Actuellement, la réforme tant attendue de la loi du 16 février 1994 sur le contrat d’organisation de voyages et le contrat d’intermédiaire de voyages (la “Loi”) est en cours. Le projet de loi du 1er septembre 2017, transposant la Directive 2015/2302 du Parlement et du Conseil sur les voyages à forfait et sur les prestations de voyages liées, a été adopté ce 18 octobre 2017 par la Chambre des représentants. La loi sera promulguée pour le 1er janvier 2018 et entrera en vigueur pour le 1er juillet 2018.

Le but de cette réforme était d’harmoniser au maximum sur le plan européen le cadre législatif du secteur du tourisme et de l’adapter à l’ère numérique actuelle. Pour le surplus, l’Union européenne a renforcé la protection des consommateurs en durcissant, notamment, les obligations d’information qui incombent aux prestataires de services.

Dans cette optique, le champ d’application de la Loi a considérablement été étendu puisque les concepts du « forfait » et de la « prestation de voyage liée » viennent remplacer les anciennes références de « l’organisateur » et de « l’intermédiaire » de voyages.

  • Le contrat de voyage à forfait est défini comme : « un contrat portant sur le voyage à forfait formant un tout, ou si le voyage à forfait est fourni dans le cadre de contrats séparés, tous les contrats couvrants les services de voyage compris dans le voyage à forfait. »  Cette notion est tellement large qu’elle englobe toute une série de situations qui ne rentraient pas dans le champ d’application de la Loi auparavant. Entre aussi sur le devant la scène le fait que les contrats de voyages à forfait peuvent être conclus tant physiquement que par le biais de sites internet.
  • En revanche, les prestations de voyage liées s’entendent comme suit : « au moins deux types différents de services de voyage achetés aux fins du même voyage ou séjour de vacances, ne constituant pas un voyage à forfait entrainant la conclusion de contrats séparés avec des prestataires de services de voyage individuels, (…) ». Cette notion se définit donc de manière négative puisqu’une prestation ne sera considérée comme une prestation de voyage liée que si elle n’est pas qualifiée de voyage à forfait.

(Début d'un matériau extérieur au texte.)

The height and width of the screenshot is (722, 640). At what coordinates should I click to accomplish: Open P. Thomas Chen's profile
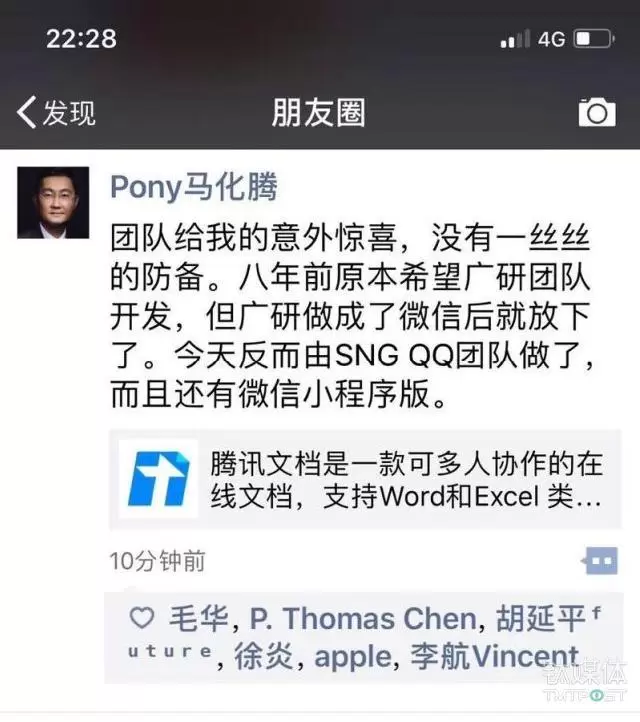363,617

Seul l’organisateur de contrat de voyages à forfait sera responsable de l’exécution du contrat au sens des anciennes dispositions de la Loi. Le prestataire ayant facilité des prestations de voyages liées n’assumera qu’une responsabilité en matière d’obligation d’information, d’insolvabilité et de rapatriement.

L’impact de cette nouvelle législation sur les acteurs du tourisme sera naturellement à apprécier après son entrée en vigueur.